Thought I’d give Go’s plugin package a try for something. Seems to works fine for the absolutely simple things. But start importing any dependencies and it becomes a non-starter. You start seeing these sorts of error messages when you try to load the plugin:

plugin was built with a different version of package golang.org/x/sys/unix

Looks like the host and plugins need to have exactly the same dependencies. To be fair, the package documentation says as much, and also states that the best use of plugins is for dynamically loaded modules build from the same source. But that doesn’t help me and what I’m trying to do, which is encoding a bunch of private struct types as Protobuf messages.

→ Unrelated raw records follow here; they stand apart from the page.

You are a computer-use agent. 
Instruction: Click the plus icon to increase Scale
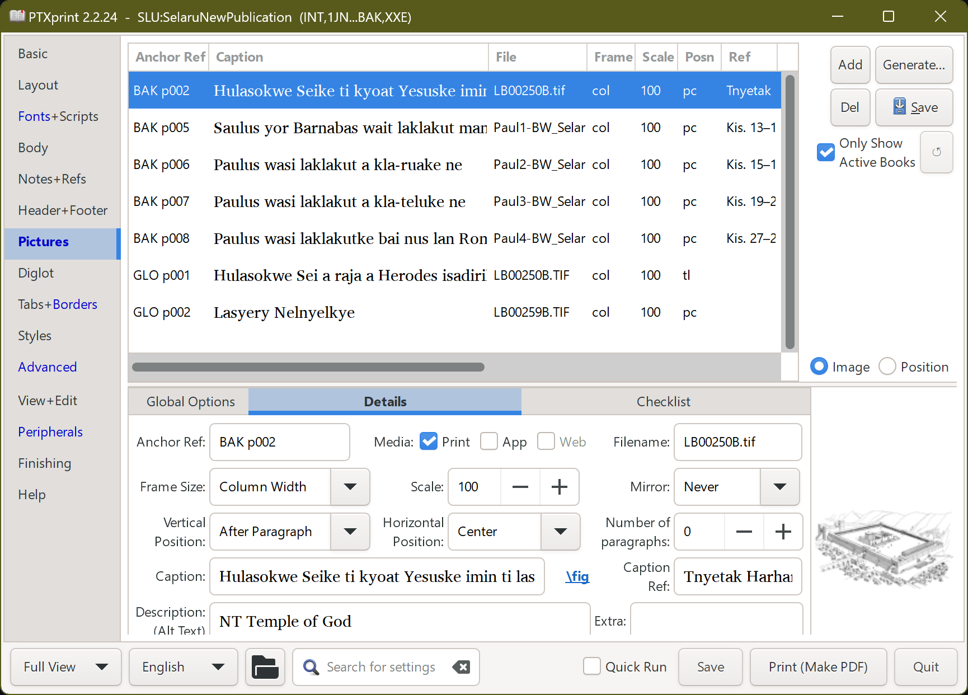coord(560,487)
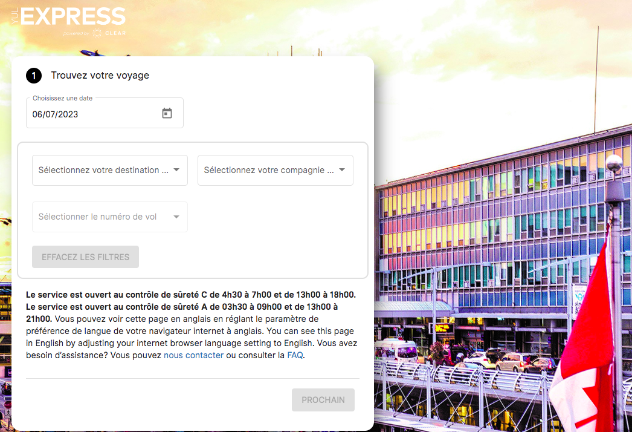Focus the date field showing 06/07/2023

pyautogui.click(x=105, y=114)
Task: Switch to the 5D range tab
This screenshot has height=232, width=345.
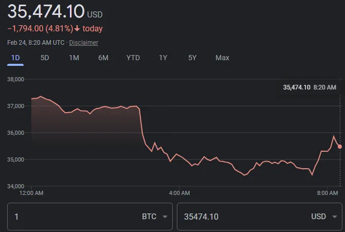Action: (x=45, y=58)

So might be that I’ll need to find another approach. I wonder how others would do this. An embedded scripting language would probably not be suitable for this, since I’m dealing with Protobuf and byte slices. Maybe building the plugin as a C shared object? That could work, but then I’d loose all the niceties that come from using Go’s type system.

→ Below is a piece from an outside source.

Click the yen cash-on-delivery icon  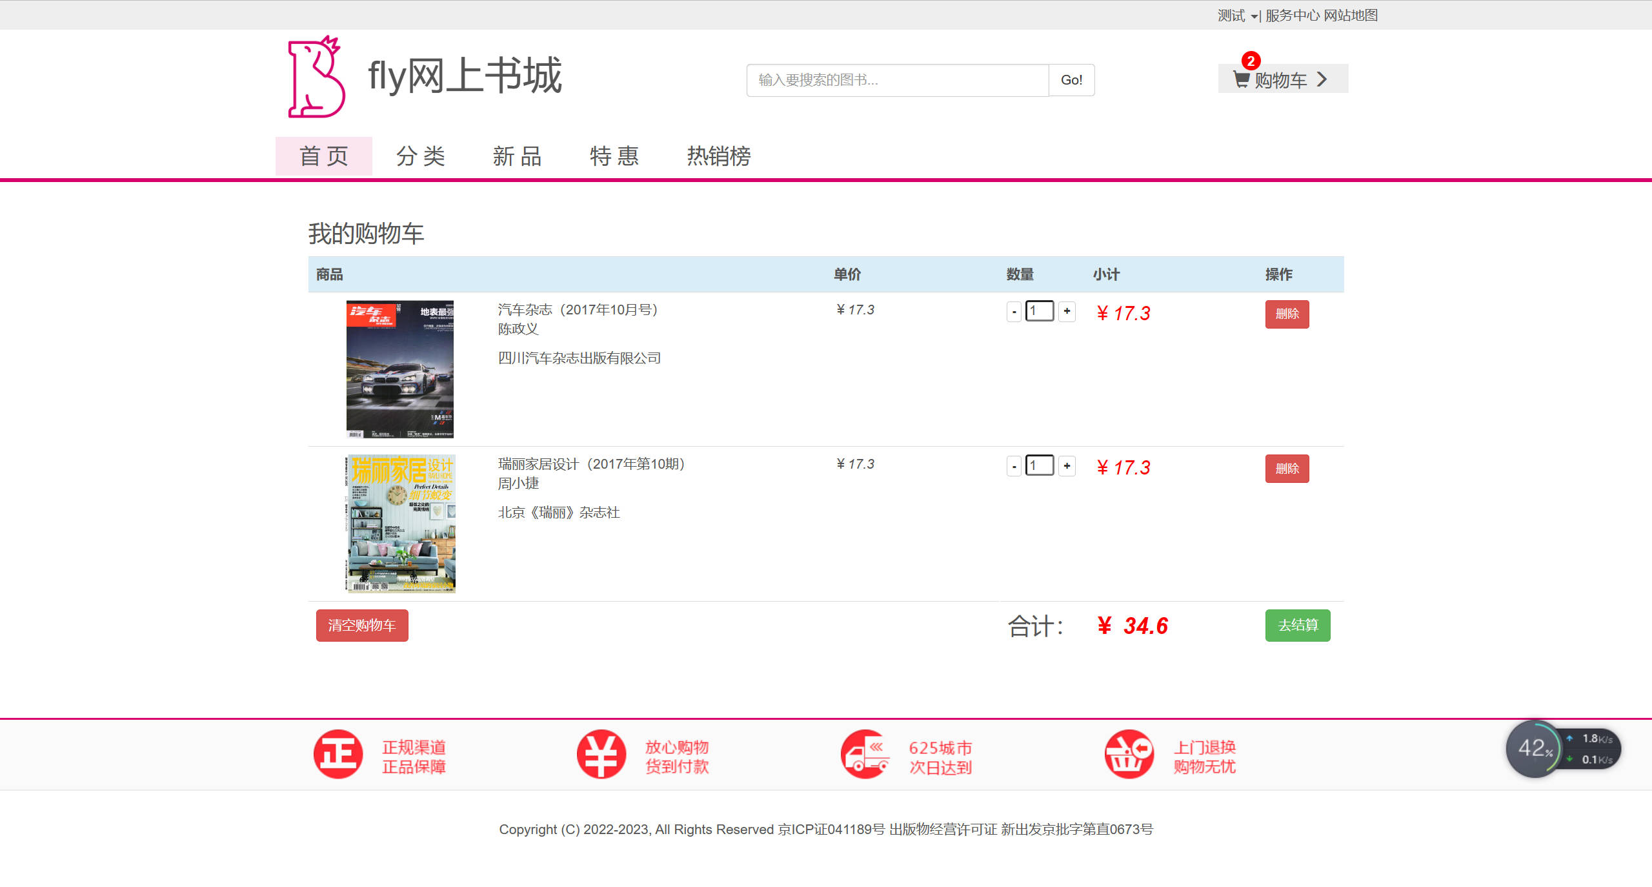(x=601, y=754)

Another option would be something like WASM. It’s interesting seeing WASM modules becoming a bit of a thing for plugin architectures. There’s even a Go runtime to host them. The only question is whether they would have the same facilities as regular process would have, like network access; or whether they’re completely sandboxed, and you as the plugin host would need to add support for these facilities.

I guess I’d find out if I were to spend any more time looking at this. But this has been a big enough distraction already. Building a process to shell-out to would work just fine, so that’s probably what I’ll ultimately do.